Человек отстал, но его шаги шуршали неподалеку, и за перекрестком он снова оказался под рукой.

— Вот, вот он, кинотеатр. Вот дверь, здесь.

Что-то в нем было нарочитое. Вином не пахнет, но говорит, как пьяный.

— Спасибо, я не разберу… Темно совсем.

— Электроэнергию экономят, заходите.

— Спасибо, — сказал Поваров и вошел.

Видимо, сеанс уже начался. В кассовом вестибюле светил пыльный желтый плафон. Кассирша пересчитывала деньги за окошечком.

— Один билет, — сказал Василий Васильевич. — Не слишком далеко и в середине, если можно.

— Зал пустой. Выдумали кино в такой глуши, — сказала кассирша. — Сборов нет, сиди здесь до полуночи. Какой вам ряд?

Опять что-то ненастоящее мелькнуло в ее голосе и в звоне монет на столе.

— Десятый-двенадцатый, — нерешительно сказал Поваров. — Какой фильм у вас идет?

— Не слышу. Говорите в окошко.

Василий Васильевич нагнулся, посмотрел через окошко на кассиршу. У нее были круглые руки, блестящие от загара; волосы глянцево отливали под яркой лампой. Она перестала считать деньги, подняла глаза и вдруг охнула.

— Я сейчас. — Она быстро повернулась, приоткрыла дверь и поговорила с кем-то, встряхивая головой и указывая назад, на Василия Васильевича. Он с удивлением следил за этими странными действиями. Он уже не ощущал тревоги или недовольства и даже напротив — ему было приятно смотреть на спину кассирши, округлую и тонкую, и на черные волосы, затянутые в гладкий пучок.

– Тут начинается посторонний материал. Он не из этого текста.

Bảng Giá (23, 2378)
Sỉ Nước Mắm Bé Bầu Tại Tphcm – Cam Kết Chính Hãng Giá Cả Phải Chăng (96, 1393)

Нелюдим и домосед был Василий Васильевич. Вечерний поход в кино представлялся ему приключением каким-то, авантюрой, и потому его не удивляло, что авантюрное настроение как бы передавалось окружающим, что усталая красавица-кассирша была встревожена его появлением. Женщины любят пьяных и одиноких — эта старая ложь сейчас не казалась Поварову пошлой. В ней было утешение.

Кассирша обернулась, покивала Василию Васильевичу и исчезла. Скрипнула дверь, каблучки простучали по кафелю, она уже стояла рядом с ним в вестибюле.

— Вы уходите? — он спрашивал с надеждой и некоторым испугом.

— Я провожу вас в зал.

— А билет?

— Вам билета не нужно. Пойдемте.

Рядом кто-то хихикнул. Поваров повернулся. Совсем близко к нему стояла еще одна женщина — пожилая, в шляпке — и хихикала, прикрывая рот ладонью.

— В чем дело?

— Вот шутник! — хихикала шляпка.

— Что здесь происходит?! — вскрикнул Василий Васильевич.

— Идемте, — решительно сказала кассирша.

Настолько рискованным и неприличным показалось ему положение, что он попятился к выходу и растерянно спросил:

— Куда вы меня приглашаете?

— Конечно, в зал. Сеанс уже начался.

— Я не хочу, — отказывался Василий Васильевич.

Шляпка задыхалась от смеха.

— Идемте, идемте, — сказала кассирша. — Не надо скромничать, — она взяла его за руку и потянула за собой. — Идемте, ничего…

— Почему без билета, почему — ничего?

— Конечно, ничего. — Они уже вошли в зал.

— Вот. Здесь будет удобно, — сказала кассирша. Она разжала пальцы, легко толкнула его в плечо и исчезла.

— Сумасшедшая компания, — сказал Поваров.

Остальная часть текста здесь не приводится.